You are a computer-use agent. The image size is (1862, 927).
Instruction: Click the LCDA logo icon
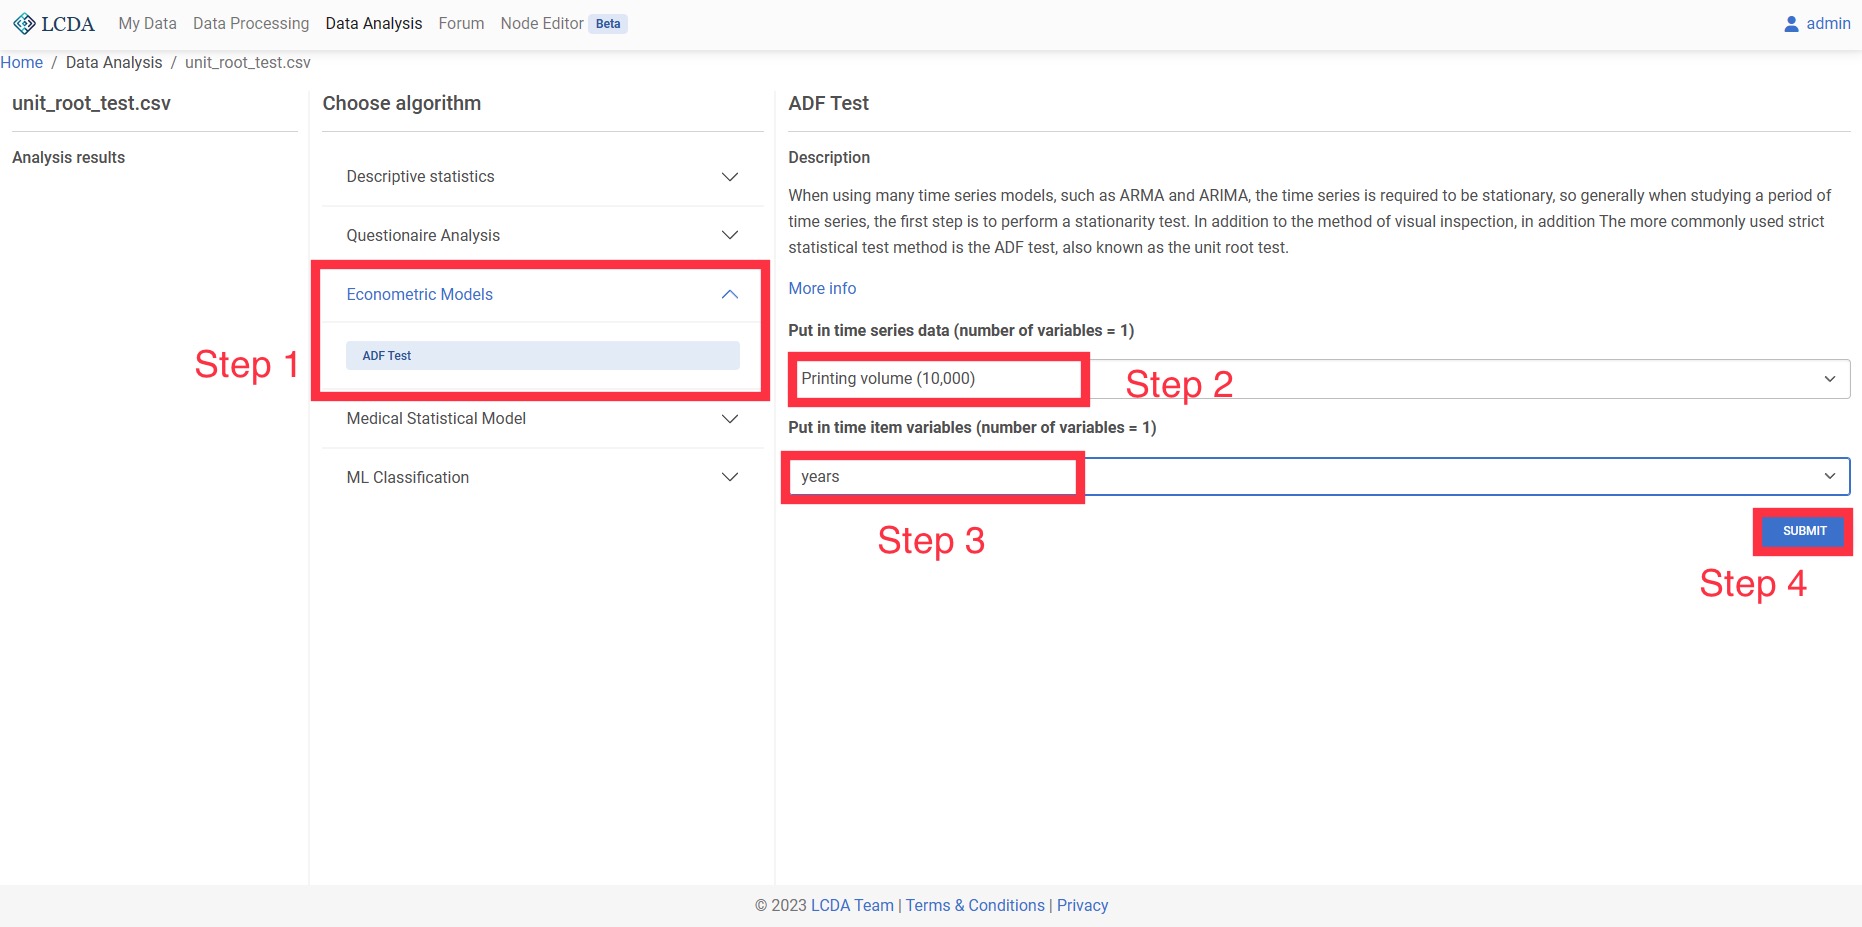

· · · ·

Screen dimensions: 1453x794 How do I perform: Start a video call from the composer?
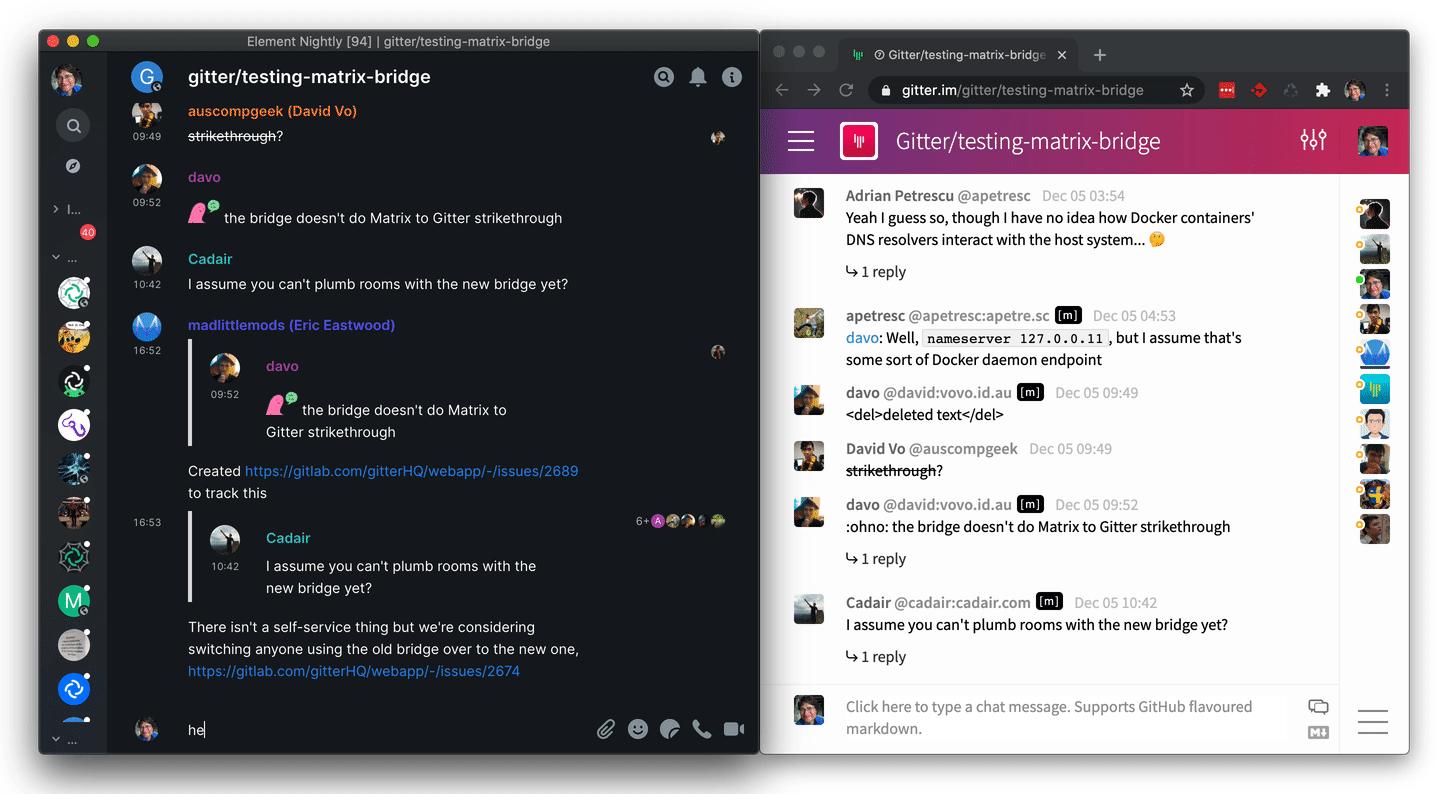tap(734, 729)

· · · ·

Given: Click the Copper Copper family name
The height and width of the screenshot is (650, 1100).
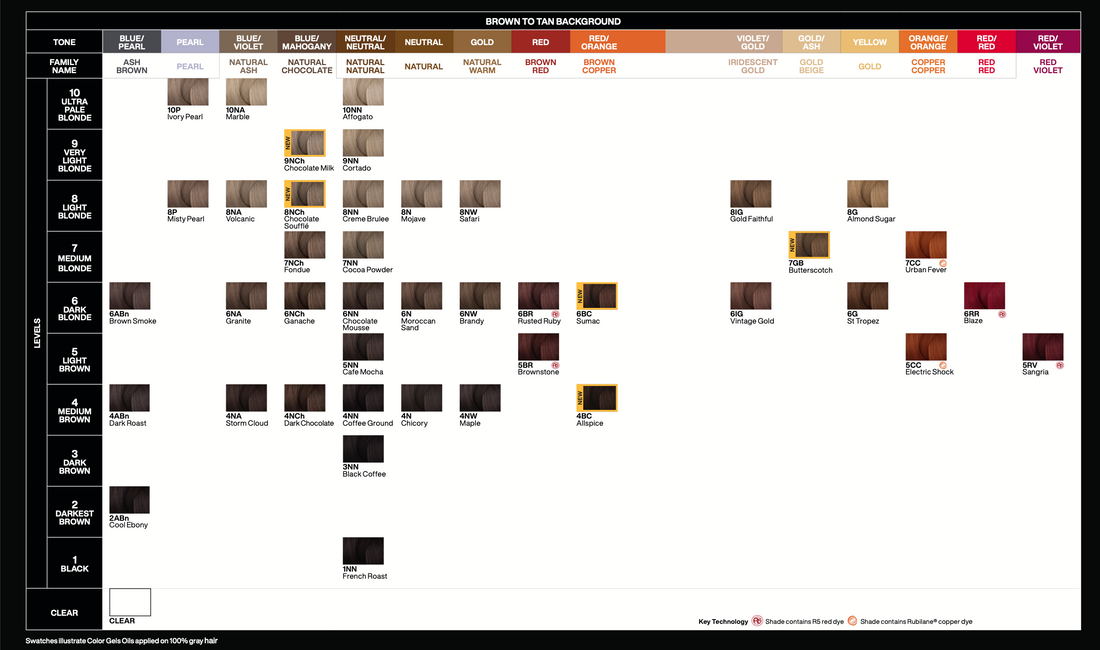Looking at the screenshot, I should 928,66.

· · · ·

▶ **Aim of the exercise**
Please state how many lines in the entries above include the word "Click", giving only the number.

▶ **Reply**
2